- What you should do:
Please retype all the data below exactly, line for line.

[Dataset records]
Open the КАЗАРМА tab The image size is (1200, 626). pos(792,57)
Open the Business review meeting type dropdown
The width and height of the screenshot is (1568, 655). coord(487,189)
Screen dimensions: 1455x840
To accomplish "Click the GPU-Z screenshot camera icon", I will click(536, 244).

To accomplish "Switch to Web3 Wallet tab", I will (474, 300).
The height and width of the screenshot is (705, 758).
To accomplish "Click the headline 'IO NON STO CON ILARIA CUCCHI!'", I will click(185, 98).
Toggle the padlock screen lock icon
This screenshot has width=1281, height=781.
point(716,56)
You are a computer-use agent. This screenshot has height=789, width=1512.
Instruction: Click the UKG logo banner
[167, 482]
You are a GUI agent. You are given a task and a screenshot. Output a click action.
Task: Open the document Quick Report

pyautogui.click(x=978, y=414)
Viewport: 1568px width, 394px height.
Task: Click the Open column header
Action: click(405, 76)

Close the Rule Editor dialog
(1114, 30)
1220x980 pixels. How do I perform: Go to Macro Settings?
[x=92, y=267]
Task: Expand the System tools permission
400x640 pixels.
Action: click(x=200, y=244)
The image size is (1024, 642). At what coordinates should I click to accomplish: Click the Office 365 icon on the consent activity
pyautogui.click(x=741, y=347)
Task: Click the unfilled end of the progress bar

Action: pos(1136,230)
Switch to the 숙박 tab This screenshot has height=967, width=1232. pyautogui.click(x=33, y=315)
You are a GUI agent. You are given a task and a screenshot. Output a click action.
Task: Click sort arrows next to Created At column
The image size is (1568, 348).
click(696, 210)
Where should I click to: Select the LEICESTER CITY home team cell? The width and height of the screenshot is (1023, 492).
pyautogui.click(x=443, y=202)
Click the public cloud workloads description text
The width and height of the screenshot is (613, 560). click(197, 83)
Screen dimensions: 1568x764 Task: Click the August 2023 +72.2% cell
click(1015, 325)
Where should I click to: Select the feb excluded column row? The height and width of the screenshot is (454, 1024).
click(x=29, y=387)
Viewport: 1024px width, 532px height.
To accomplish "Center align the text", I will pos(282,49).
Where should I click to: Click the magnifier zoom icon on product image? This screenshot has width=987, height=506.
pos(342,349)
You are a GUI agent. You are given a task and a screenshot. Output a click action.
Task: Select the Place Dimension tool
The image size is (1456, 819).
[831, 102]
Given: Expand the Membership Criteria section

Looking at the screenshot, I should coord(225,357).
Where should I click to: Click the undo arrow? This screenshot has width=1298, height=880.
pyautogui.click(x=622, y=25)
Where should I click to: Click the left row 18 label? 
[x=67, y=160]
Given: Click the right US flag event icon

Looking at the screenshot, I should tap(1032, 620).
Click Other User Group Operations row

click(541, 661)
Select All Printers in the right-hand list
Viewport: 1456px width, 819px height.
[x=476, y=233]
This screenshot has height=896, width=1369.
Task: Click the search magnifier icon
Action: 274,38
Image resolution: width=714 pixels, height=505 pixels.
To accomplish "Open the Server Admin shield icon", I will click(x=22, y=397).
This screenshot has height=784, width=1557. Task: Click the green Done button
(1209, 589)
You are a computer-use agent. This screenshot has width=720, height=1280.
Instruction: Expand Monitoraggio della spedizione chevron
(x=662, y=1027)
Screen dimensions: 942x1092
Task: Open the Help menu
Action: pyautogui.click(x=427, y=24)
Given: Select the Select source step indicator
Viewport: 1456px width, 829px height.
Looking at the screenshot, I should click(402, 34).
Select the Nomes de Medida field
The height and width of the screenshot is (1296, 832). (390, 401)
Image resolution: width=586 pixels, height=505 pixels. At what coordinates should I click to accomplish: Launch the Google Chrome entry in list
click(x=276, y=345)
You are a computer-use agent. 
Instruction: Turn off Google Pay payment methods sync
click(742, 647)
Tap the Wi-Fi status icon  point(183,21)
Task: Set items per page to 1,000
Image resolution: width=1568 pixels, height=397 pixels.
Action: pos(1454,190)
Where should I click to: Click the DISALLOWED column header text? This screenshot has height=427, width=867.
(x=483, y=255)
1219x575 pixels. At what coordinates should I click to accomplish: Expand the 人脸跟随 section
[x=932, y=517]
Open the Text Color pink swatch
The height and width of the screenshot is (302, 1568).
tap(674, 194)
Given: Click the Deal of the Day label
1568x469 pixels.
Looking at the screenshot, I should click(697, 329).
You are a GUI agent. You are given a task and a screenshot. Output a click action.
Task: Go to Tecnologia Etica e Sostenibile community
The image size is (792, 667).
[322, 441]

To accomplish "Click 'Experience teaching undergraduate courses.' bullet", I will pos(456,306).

- Result for this exercise:
Open the КАЗАРМА tab The image size is (1200, 626). pos(792,57)
Open the Business review meeting type dropdown
The width and height of the screenshot is (1568, 655). coord(487,189)
Screen dimensions: 1455x840
To accomplish "Click the GPU-Z screenshot camera icon", I will click(536, 244).

To accomplish "Switch to Web3 Wallet tab", I will (474, 300).
The height and width of the screenshot is (705, 758).
To accomplish "Click the headline 'IO NON STO CON ILARIA CUCCHI!'", I will click(185, 98).
Toggle the padlock screen lock icon
This screenshot has width=1281, height=781.
point(716,56)
You are a computer-use agent. This screenshot has height=789, width=1512.
Instruction: Click the UKG logo banner
[167, 482]
You are a GUI agent. You are given a task and a screenshot. Output a click action.
Task: Open the document Quick Report

pyautogui.click(x=978, y=414)
Viewport: 1568px width, 394px height.
Task: Click the Open column header
Action: click(405, 76)

Close the Rule Editor dialog
(1114, 30)
1220x980 pixels. How do I perform: Go to Macro Settings?
[x=92, y=267]
Task: Expand the System tools permission
400x640 pixels.
Action: click(x=200, y=244)
The image size is (1024, 642). At what coordinates should I click to accomplish: Click the Office 365 icon on the consent activity
pyautogui.click(x=741, y=347)
Task: Click the unfilled end of the progress bar

Action: pos(1136,230)
Switch to the 숙박 tab This screenshot has height=967, width=1232. pyautogui.click(x=33, y=315)
You are a GUI agent. You are given a task and a screenshot. Output a click action.
Task: Click sort arrows next to Created At column
The image size is (1568, 348).
click(696, 210)
Where should I click to: Select the LEICESTER CITY home team cell? The width and height of the screenshot is (1023, 492).
pyautogui.click(x=443, y=202)
Click the public cloud workloads description text
The width and height of the screenshot is (613, 560). click(197, 83)
Screen dimensions: 1568x764 Task: Click the August 2023 +72.2% cell
click(1015, 325)
Where should I click to: Select the feb excluded column row? The height and width of the screenshot is (454, 1024).
click(x=29, y=387)
Viewport: 1024px width, 532px height.
To accomplish "Center align the text", I will pos(282,49).
Where should I click to: Click the magnifier zoom icon on product image? This screenshot has width=987, height=506.
pos(342,349)
You are a GUI agent. You are given a task and a screenshot. Output a click action.
Task: Select the Place Dimension tool
The image size is (1456, 819).
[831, 102]
Given: Expand the Membership Criteria section

Looking at the screenshot, I should coord(225,357).
Where should I click to: Click the undo arrow? This screenshot has width=1298, height=880.
pyautogui.click(x=622, y=25)
Where should I click to: Click the left row 18 label? 
[x=67, y=160]
Given: Click the right US flag event icon

Looking at the screenshot, I should tap(1032, 620).
Click Other User Group Operations row

click(541, 661)
Select All Printers in the right-hand list
Viewport: 1456px width, 819px height.
[x=476, y=233]
This screenshot has height=896, width=1369.
Task: Click the search magnifier icon
Action: 274,38
Image resolution: width=714 pixels, height=505 pixels.
To accomplish "Open the Server Admin shield icon", I will click(x=22, y=397).
This screenshot has height=784, width=1557. Task: Click the green Done button
(1209, 589)
You are a computer-use agent. This screenshot has width=720, height=1280.
Instruction: Expand Monitoraggio della spedizione chevron
(x=662, y=1027)
Screen dimensions: 942x1092
Task: Open the Help menu
Action: pyautogui.click(x=427, y=24)
Given: Select the Select source step indicator
Viewport: 1456px width, 829px height.
Looking at the screenshot, I should click(402, 34).
Select the Nomes de Medida field
The height and width of the screenshot is (1296, 832). (390, 401)
Image resolution: width=586 pixels, height=505 pixels. At what coordinates should I click to accomplish: Launch the Google Chrome entry in list
click(x=276, y=345)
You are a computer-use agent. 
Instruction: Turn off Google Pay payment methods sync
click(742, 647)
Tap the Wi-Fi status icon  point(183,21)
Task: Set items per page to 1,000
Image resolution: width=1568 pixels, height=397 pixels.
Action: pos(1454,190)
Where should I click to: Click the DISALLOWED column header text? This screenshot has height=427, width=867.
(x=483, y=255)
1219x575 pixels. At what coordinates should I click to accomplish: Expand the 人脸跟随 section
[x=932, y=517]
Open the Text Color pink swatch
The height and width of the screenshot is (302, 1568).
tap(674, 194)
Given: Click the Deal of the Day label
1568x469 pixels.
Looking at the screenshot, I should click(697, 329).
You are a GUI agent. You are given a task and a screenshot. Output a click action.
Task: Go to Tecnologia Etica e Sostenibile community
The image size is (792, 667).
[322, 441]

To accomplish "Click 'Experience teaching undergraduate courses.' bullet", I will pos(456,306).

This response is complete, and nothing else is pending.